Before Sun Products Corp. hired UConn chemistry major Casey Camire as a summer intern, students studying engineering typically dominated the internship application pool.
Many companies, like Trumbull, Conn.-based Sun Products, which develops and markets household cleaning supplies, typically look first for chemical engineering college students when recruiting for their internship programs. But chemistry major and math minor Camire knew that with his background in chemistry and applied laboratory experience, he too could be a good fit for such a job.
“After my experiences there, they are now looking for more chemistry students,” he says.

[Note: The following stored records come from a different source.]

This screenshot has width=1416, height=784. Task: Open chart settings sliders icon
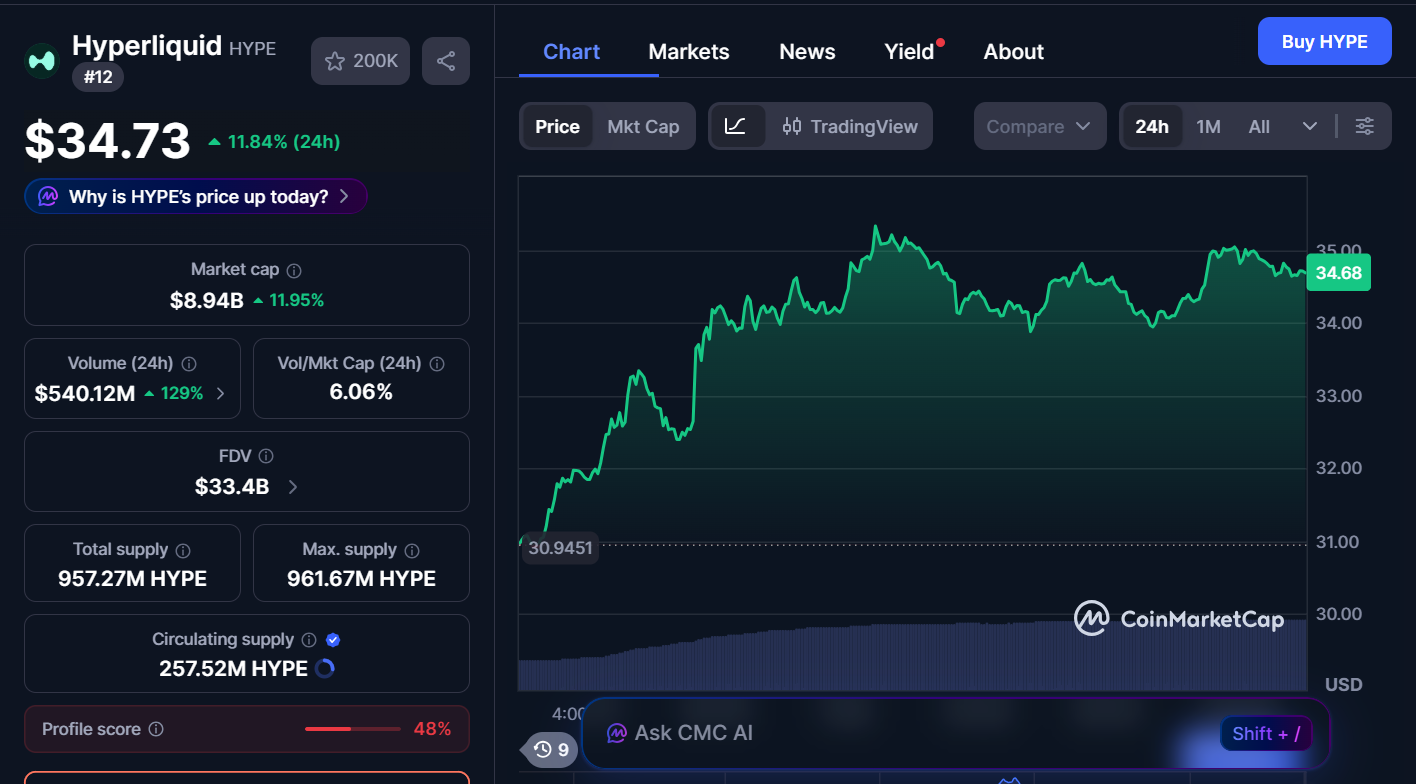(1364, 126)
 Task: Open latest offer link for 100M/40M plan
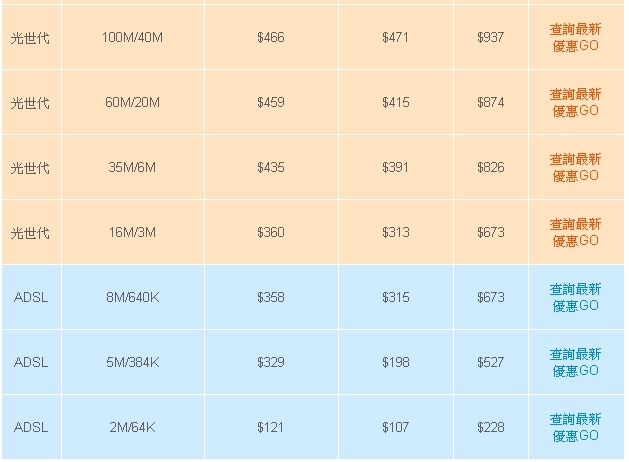coord(575,37)

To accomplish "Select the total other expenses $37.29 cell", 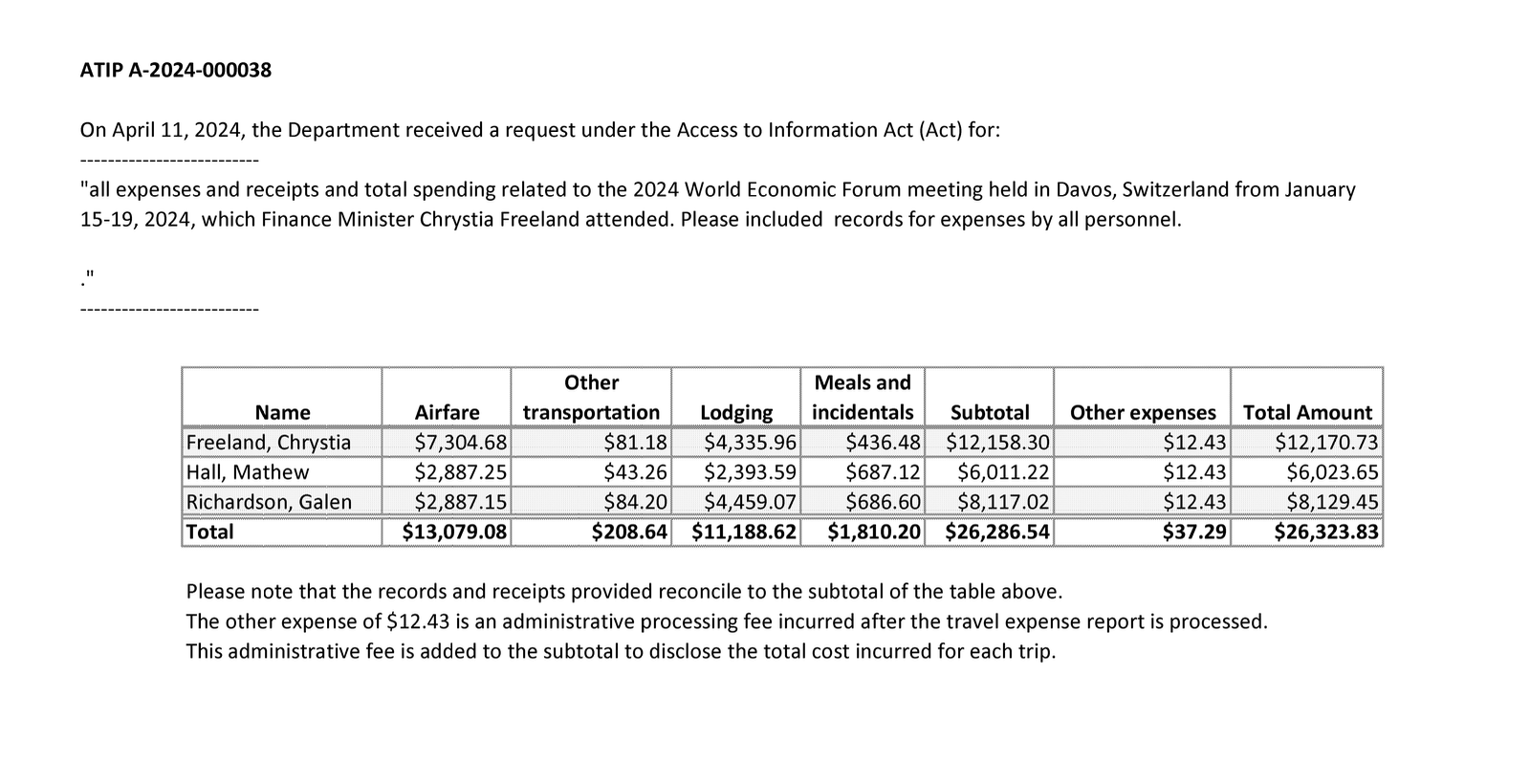I will [x=1193, y=532].
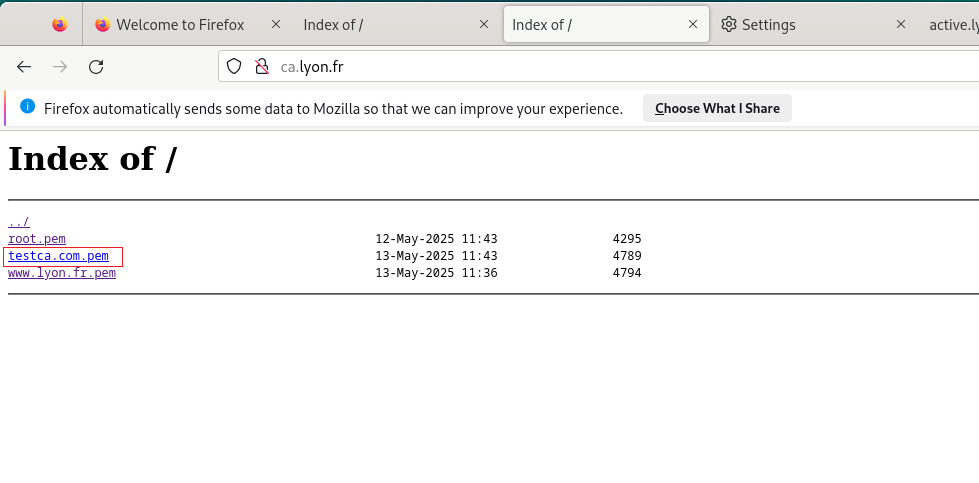Open the testca.com.pem link
Image resolution: width=979 pixels, height=483 pixels.
pyautogui.click(x=59, y=256)
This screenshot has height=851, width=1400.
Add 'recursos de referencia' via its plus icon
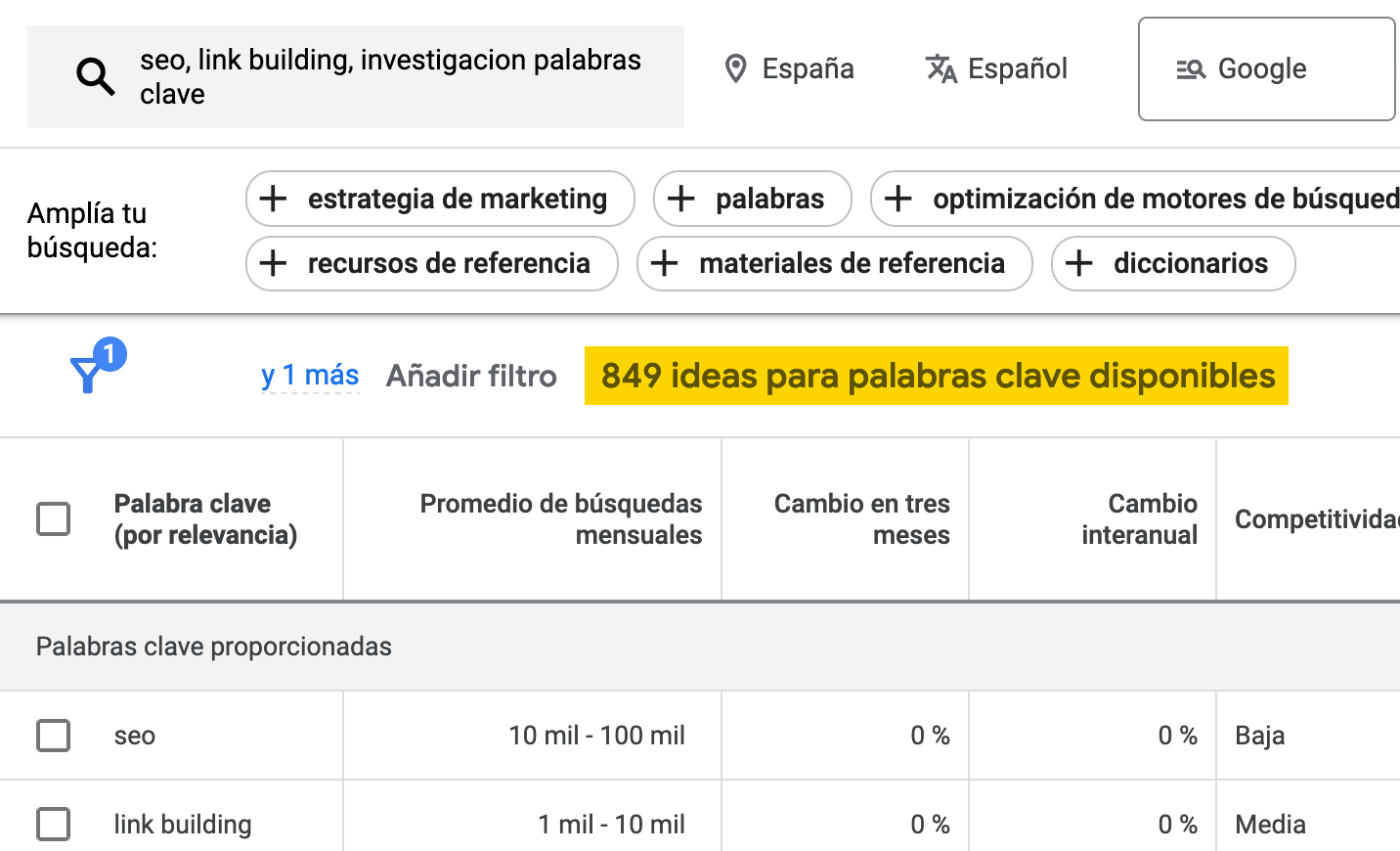click(272, 263)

Camire says he was able to market himself for his internship at Sun Products Corp. by showing – through a resume he posted on the Center for Career Development’s Husky Career Link – that the analytical skills he learned in his chemistry classes and his practical laboratory knowledge from three years of research experience were applicable to a real-world chemistry research environment.
“[Chemistry students’] training isn’t just in chemistry, it’s in problem solving,” says Camire. “It’s our ability to tease apart the variables.”
After posting his resume on Husky Career Link, he heard from several different companies. He says his analytical and instrumentation classes prepared him for the research and development work he did at his internship.
In his senior year of high school, Camire was a participant in the UConn Mentor Connection, a summer program designed by the Neag School of Education’s Center for Gifted Education and Talent Development to provide exceptional high school students the opportunity to work with UConn science professors on fun and creative laboratory experiments. He says that working with former UConn assistant professor Shawn Burdette through the UConn Mentor Connection not only encouraged him to attend UConn, but also helped him establish an interest in organic and analytical chemistry.
“Ever since starting here at UConn I’ve been involved in undergraduate research, and that has been the most consistent part of my chemistry experience,” Camire says. “I like research because you learn techniques that are marketable in this economy.”
He says his analytical chemistry class in particular utilized what he learned in physical chemistry and organic chemistry, and applied that knowledge to teach students how to solve real-world problems.
Recently, he was honored by the American Chemical Society’s Division of Analytical Chemistry with a national excellence award given yearly to an outstanding undergraduate student.
Professor emeritus of chemistry, James Stuart, with whom Camire is currently conducting research, says the award recognizes Camire’s outstanding ability to perform analytical chemistry. Stuart is teaching him how to use natural and synthetic antioxidants in biodiesel processing and testing, as well as for industrial research.
“Dr. Stuart is showing me lots of practical skills, like taking apart and putting tools back together,” says Camire, “and training me on a bunch of different standard testing procedures.”
Camire says his lab classes and internship at Sun Products convinced him that he wants to pursue a career in the constantly evolving chemistry research industry. His exceptional performance at Sun Products over the summer earned him an extension of his during the winter break.
“It’s fast-moving, challenging, and unpredictable work. I was simply given a problem and asked to solve it any way I could,” he says. “This meant I came to work each day not knowing exactly what I was going to do that day, and that freedom from monotony was very appealing.”
Stuart notes that being enthusiastic and adaptive are both key to succeeding in industry, and he is confident that Camire’s intelligence and eagerness to learn will lead him to success.
“In this day and age, things are moving so fast that you just have to be able to adapt and keep on learning,” says Stuart. “It’s up to you to take that initiative to the next level.”